A jury of scholars and journalists from Die Welt, West German Radio 5, Neue Züricher Zeitung and Austrian Radio 1 included the book among the best non-fiction books for January 2019. The book was also the subject of an interview on the blog of the Klassik Stiftung Weimar and a television appearance on the programme ‘Campus Talks’ of the national educational network ARD Alpha (15 Feb. 2017), and he published articles in the Frankfurter Allgemeine Zeitung (29 Aug. 2018) and Süddeutsche Zeitung (17 June 2015) on topics related to it. An important review on German radio (Deutschlandfunk) featured an interview with Wilson on the book (18 Feb. 2019). Drawing Wilson’s work, the Goethe Society revised its account of its own history that appears in PDF form on its website, with explicit reference to the book.

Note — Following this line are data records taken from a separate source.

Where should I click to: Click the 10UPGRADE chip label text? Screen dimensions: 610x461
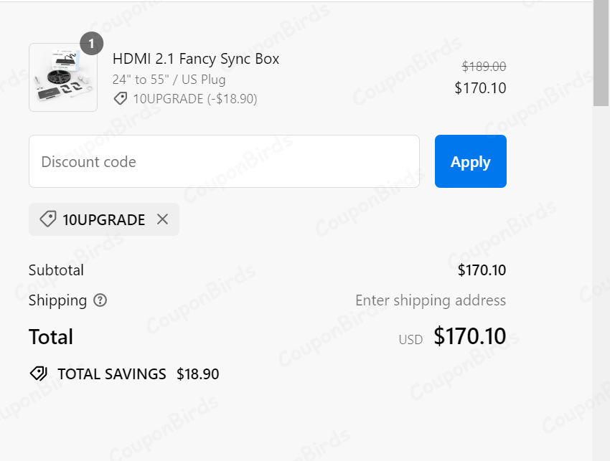(103, 219)
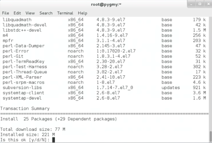Click the cursor after the y/d/N prompt
This screenshot has height=143, width=212.
[54, 140]
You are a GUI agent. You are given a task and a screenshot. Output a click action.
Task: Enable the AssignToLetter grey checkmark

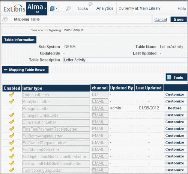pyautogui.click(x=12, y=108)
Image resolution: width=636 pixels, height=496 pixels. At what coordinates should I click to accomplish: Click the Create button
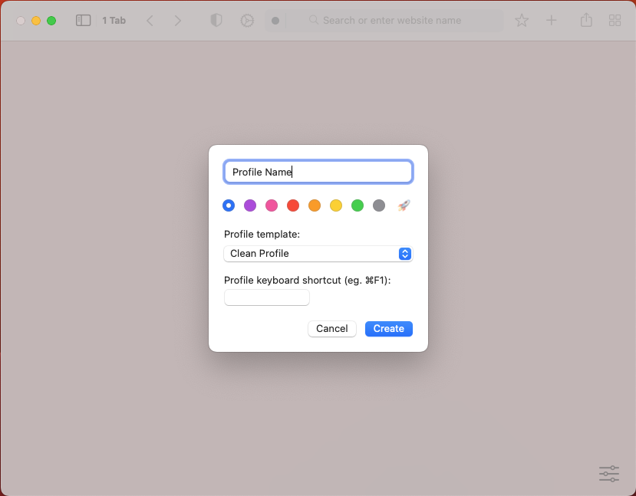tap(389, 329)
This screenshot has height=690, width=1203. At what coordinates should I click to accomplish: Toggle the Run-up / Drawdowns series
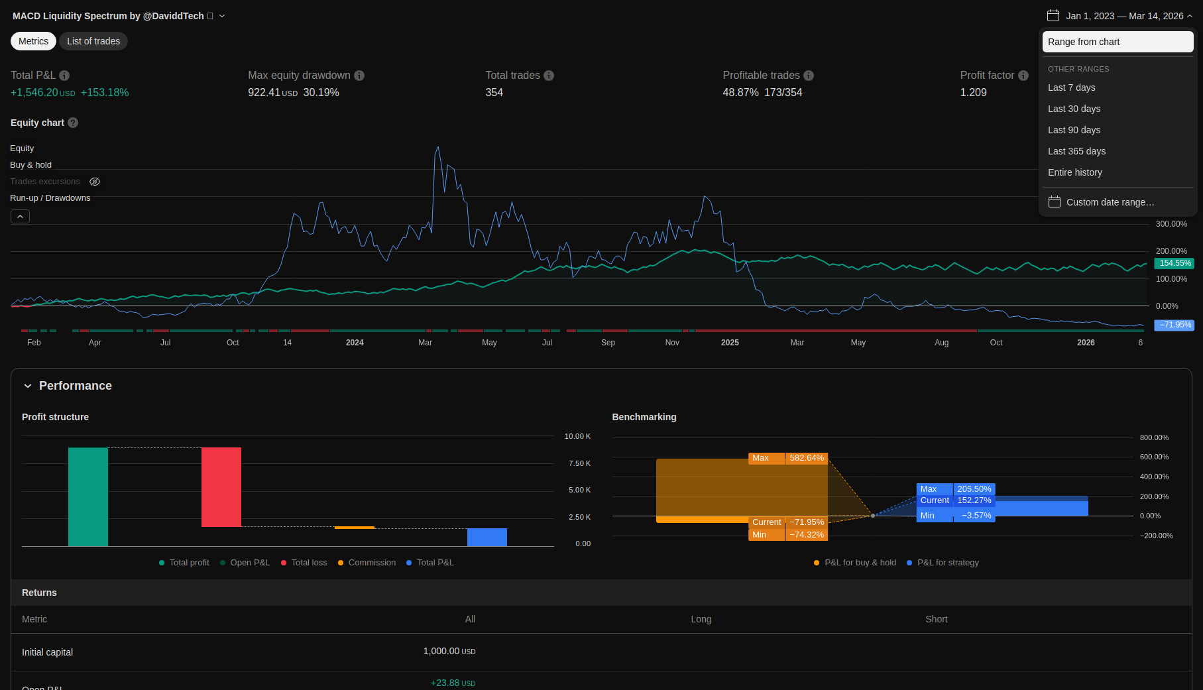[x=50, y=198]
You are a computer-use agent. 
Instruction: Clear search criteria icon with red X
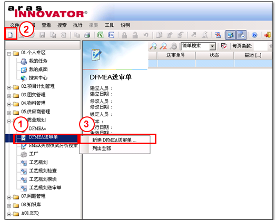[163, 46]
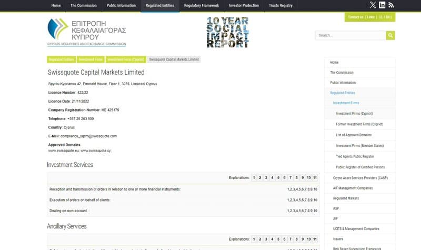Open Tied Agents Public Register in sidebar
The height and width of the screenshot is (250, 421).
(x=355, y=156)
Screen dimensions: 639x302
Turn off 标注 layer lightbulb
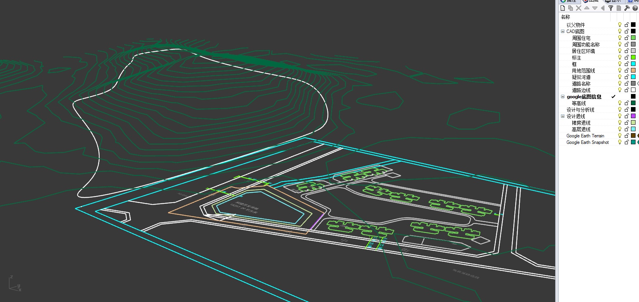coord(619,57)
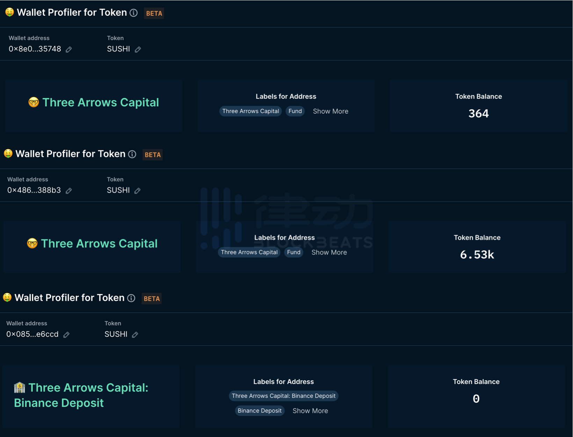573x437 pixels.
Task: Edit wallet address 0x8e0...35748 pencil icon
Action: point(69,49)
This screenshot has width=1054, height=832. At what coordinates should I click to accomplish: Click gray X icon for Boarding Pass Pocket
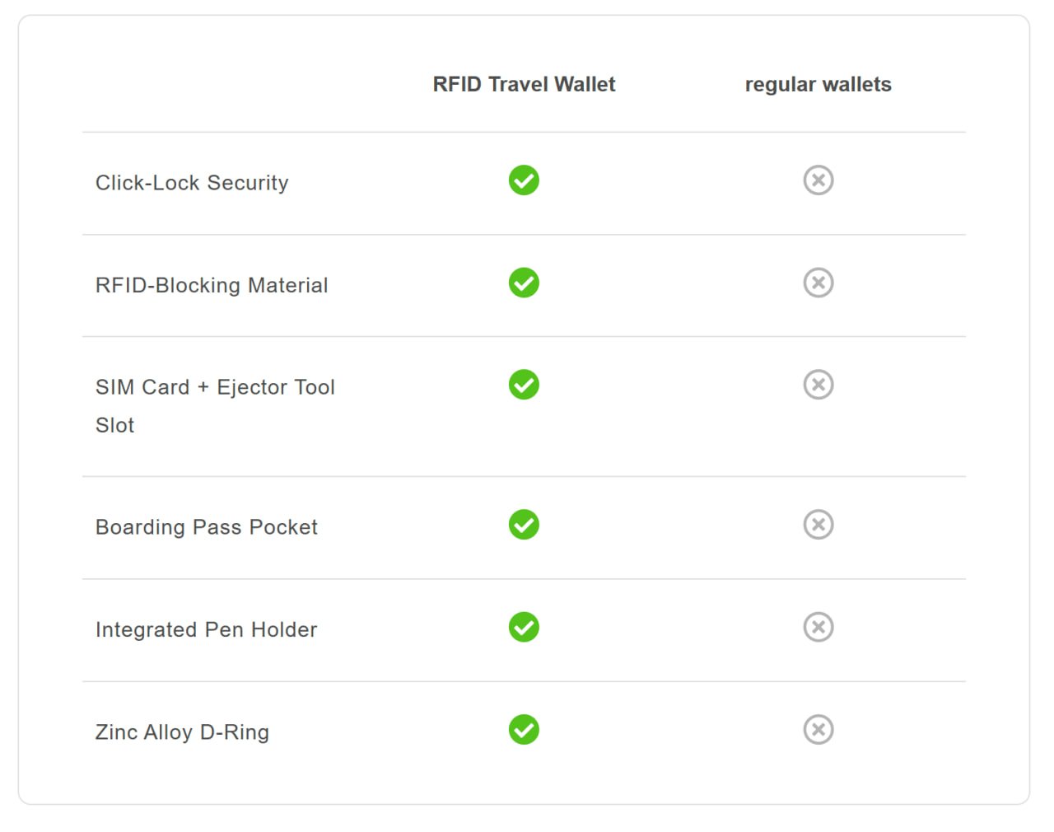click(x=818, y=525)
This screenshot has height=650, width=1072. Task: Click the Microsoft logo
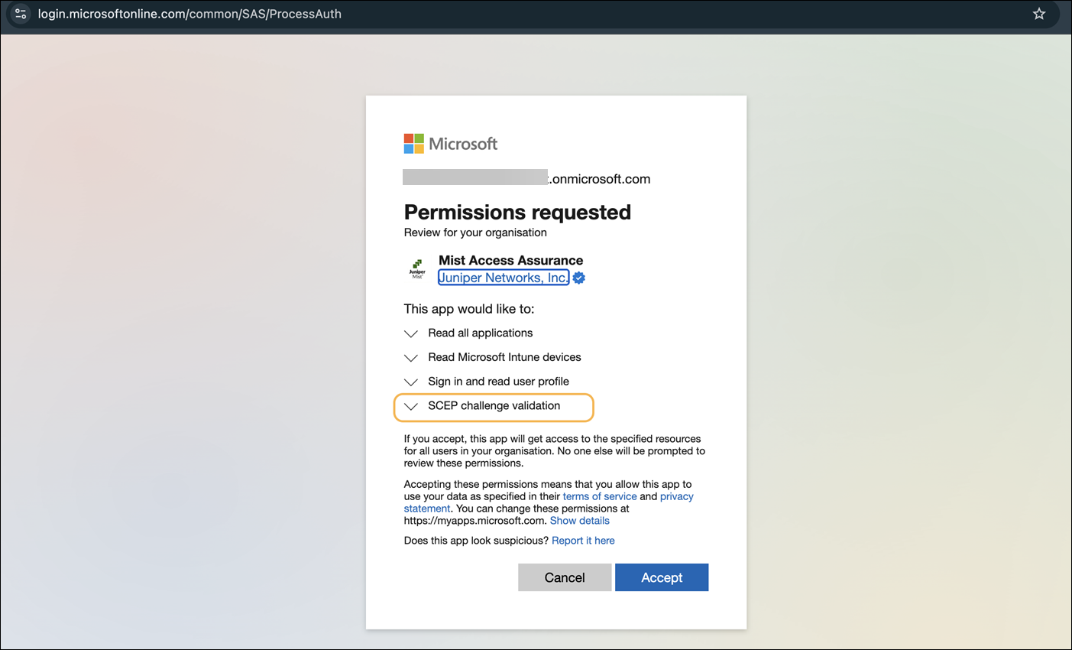pos(450,143)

The intellectual societies known as Academies played a vital role in the development of culture, and scholarly debate throughout Italy between 1525-1700. They were fundamental in establishing the intellectual networks later defined as the ‘République des Lettres’, and in the dissemination of ideas in early modern Europe, through print, manuscript, oral debate and performance. In a major AHRC-funded project, under the direction of Emerita Professor Jane Everson, significant new insights into this fascinating period were gained.

The project helped to establish a comprehensive database on the Italian Academies 1525-1700. This significant public resource now forms one of the British Library’s (BL) series of Themed Collections - specialised catalogues developed to enhance public access to the BL’s collections.

The project revealed some interesting parallels with the use of modern-day social media in the way the Academies communicated. In addition, the software model developed by the research team has also influenced the revision of other BL catalogues.

The AHRC-funded research project 'The Cult of the Duce: Mussolini and the Italians 1918-2005', which involved Professor Guiliana Pieri, achieved a better understanding of fascism and its legacy by challenging preconceptions about Benito Mussolini and examining the legacy of his leadership ‘cult’ in Italy and beyond.

The research engaged a wider non-academic audience and improved public awareness of the propaganda strategies of fascism through an exhibition at the Estorick Collection of Modern Italian Art in London: 'Against Mussolini: Art and the Fall of a Dictator' (22 September–19 December 2010).